Directions: Please copy every line of the records below that holds the word "plus".

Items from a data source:
————————

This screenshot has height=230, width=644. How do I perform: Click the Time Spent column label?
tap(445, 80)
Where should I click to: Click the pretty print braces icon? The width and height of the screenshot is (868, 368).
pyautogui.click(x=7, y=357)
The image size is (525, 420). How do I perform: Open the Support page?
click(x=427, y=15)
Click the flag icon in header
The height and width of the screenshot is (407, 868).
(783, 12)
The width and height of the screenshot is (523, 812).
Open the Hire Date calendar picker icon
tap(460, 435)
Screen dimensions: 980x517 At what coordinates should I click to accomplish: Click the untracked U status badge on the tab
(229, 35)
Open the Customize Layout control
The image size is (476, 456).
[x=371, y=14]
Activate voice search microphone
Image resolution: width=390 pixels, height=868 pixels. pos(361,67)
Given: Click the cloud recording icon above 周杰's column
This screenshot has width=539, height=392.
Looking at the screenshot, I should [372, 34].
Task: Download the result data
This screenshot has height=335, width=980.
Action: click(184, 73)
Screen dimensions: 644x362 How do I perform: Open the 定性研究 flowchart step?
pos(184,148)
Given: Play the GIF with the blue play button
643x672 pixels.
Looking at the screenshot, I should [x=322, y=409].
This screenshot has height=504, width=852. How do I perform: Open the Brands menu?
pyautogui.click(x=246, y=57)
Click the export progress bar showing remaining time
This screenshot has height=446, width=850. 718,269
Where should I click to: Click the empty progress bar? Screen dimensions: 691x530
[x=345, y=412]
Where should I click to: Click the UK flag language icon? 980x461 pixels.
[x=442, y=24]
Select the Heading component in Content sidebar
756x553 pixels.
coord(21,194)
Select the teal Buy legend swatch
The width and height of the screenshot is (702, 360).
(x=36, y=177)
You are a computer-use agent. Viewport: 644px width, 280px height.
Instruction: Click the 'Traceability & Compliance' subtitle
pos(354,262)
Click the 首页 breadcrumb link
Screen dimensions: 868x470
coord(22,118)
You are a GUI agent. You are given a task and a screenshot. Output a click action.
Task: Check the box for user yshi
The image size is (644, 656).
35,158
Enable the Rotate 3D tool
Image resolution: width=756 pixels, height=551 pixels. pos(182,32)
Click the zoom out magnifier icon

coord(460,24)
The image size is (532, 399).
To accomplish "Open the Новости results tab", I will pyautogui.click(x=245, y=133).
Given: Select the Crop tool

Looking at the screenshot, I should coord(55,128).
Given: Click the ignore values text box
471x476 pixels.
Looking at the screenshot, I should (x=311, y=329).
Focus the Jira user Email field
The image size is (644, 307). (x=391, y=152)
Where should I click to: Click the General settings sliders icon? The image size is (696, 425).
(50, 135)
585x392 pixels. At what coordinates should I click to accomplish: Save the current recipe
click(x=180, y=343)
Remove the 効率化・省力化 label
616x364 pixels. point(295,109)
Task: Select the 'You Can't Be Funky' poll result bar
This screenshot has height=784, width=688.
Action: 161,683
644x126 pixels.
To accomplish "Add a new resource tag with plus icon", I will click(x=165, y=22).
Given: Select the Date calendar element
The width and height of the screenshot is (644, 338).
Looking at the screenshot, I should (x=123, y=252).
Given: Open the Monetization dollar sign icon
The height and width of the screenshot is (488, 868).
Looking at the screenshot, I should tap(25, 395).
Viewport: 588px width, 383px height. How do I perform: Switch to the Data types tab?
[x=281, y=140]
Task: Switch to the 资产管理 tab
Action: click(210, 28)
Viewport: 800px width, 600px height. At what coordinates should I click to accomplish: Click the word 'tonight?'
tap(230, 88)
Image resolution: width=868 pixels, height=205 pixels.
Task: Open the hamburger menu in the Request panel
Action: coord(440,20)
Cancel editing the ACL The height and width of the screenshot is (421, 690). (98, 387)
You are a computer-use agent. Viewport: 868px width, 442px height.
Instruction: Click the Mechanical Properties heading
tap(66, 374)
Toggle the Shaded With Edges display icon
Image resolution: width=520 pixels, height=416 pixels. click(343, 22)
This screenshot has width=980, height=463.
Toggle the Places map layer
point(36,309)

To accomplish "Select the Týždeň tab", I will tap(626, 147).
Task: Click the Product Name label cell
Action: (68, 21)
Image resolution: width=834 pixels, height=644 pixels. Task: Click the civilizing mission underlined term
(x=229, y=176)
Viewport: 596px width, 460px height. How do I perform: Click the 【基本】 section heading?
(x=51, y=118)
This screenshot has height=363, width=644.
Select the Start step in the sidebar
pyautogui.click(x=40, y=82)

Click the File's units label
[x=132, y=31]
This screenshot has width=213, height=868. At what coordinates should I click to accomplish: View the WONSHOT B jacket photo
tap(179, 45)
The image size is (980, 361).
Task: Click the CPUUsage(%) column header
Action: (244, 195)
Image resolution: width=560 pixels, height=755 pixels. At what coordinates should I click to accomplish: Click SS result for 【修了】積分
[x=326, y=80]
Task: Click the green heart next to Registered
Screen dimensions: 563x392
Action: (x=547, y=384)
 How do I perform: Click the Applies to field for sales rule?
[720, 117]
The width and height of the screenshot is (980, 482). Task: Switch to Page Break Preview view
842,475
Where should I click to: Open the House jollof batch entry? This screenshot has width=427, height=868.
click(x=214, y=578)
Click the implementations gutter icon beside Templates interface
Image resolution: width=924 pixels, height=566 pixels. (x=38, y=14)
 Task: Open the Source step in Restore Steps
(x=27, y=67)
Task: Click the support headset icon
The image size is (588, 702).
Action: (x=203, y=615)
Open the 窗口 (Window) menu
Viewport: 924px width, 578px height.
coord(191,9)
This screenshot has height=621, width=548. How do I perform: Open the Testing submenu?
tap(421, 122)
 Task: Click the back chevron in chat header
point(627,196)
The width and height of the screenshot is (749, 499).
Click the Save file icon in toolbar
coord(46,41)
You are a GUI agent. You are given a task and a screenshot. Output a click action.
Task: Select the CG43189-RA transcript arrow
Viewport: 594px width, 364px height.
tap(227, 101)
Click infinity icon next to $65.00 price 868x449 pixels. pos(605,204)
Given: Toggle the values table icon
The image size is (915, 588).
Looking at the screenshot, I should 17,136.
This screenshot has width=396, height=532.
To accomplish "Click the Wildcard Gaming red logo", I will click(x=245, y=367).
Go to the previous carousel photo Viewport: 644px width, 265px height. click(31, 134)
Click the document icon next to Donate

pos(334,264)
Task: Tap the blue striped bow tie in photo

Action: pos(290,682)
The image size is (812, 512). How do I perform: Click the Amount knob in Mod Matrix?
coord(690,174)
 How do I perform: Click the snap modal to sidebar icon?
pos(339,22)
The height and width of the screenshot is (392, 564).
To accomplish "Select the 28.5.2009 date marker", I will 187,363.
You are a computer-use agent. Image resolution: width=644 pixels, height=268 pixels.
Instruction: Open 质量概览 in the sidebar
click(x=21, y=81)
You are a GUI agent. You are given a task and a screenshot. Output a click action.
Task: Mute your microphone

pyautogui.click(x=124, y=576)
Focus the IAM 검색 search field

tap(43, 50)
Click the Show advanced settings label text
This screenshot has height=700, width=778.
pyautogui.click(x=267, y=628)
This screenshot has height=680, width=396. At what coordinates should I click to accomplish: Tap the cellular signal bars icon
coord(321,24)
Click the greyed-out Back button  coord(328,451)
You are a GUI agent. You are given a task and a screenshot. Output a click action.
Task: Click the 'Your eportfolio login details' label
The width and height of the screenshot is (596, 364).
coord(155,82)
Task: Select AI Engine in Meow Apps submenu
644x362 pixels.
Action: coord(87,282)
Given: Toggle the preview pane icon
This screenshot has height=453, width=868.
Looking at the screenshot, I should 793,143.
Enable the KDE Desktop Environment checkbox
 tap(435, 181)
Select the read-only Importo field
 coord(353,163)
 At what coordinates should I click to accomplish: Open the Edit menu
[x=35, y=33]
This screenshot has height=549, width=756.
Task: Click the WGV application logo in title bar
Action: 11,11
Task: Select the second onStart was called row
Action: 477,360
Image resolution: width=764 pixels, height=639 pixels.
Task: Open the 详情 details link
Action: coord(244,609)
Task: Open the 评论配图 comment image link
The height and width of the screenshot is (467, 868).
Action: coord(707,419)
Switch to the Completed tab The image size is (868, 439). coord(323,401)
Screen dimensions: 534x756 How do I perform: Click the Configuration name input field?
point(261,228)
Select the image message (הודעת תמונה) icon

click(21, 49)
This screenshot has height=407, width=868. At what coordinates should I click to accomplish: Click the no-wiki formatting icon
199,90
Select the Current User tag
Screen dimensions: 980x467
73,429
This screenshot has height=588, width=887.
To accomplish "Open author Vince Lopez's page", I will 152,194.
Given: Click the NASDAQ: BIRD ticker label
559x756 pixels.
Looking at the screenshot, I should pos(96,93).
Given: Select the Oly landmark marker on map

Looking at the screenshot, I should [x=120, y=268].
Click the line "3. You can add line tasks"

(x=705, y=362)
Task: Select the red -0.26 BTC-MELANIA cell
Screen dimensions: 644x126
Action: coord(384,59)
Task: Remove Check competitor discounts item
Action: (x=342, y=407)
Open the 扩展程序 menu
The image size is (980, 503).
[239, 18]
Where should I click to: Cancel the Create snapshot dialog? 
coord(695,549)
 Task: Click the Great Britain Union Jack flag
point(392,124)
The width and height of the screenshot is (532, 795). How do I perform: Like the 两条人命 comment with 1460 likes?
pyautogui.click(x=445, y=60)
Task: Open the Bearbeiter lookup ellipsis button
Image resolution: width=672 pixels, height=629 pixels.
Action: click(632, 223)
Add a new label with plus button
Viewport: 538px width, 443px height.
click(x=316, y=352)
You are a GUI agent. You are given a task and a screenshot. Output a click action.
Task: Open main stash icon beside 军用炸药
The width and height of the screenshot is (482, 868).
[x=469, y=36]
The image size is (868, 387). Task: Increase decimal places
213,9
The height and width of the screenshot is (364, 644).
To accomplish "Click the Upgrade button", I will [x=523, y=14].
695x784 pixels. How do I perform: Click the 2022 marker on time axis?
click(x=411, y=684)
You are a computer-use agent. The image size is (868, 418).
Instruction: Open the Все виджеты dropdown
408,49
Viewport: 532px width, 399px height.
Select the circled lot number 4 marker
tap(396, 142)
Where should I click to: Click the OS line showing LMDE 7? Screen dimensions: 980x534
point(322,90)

————————

Task output:
To accomplish "Add a new resource tag with plus icon", I will click(x=165, y=22).
Add a new label with plus button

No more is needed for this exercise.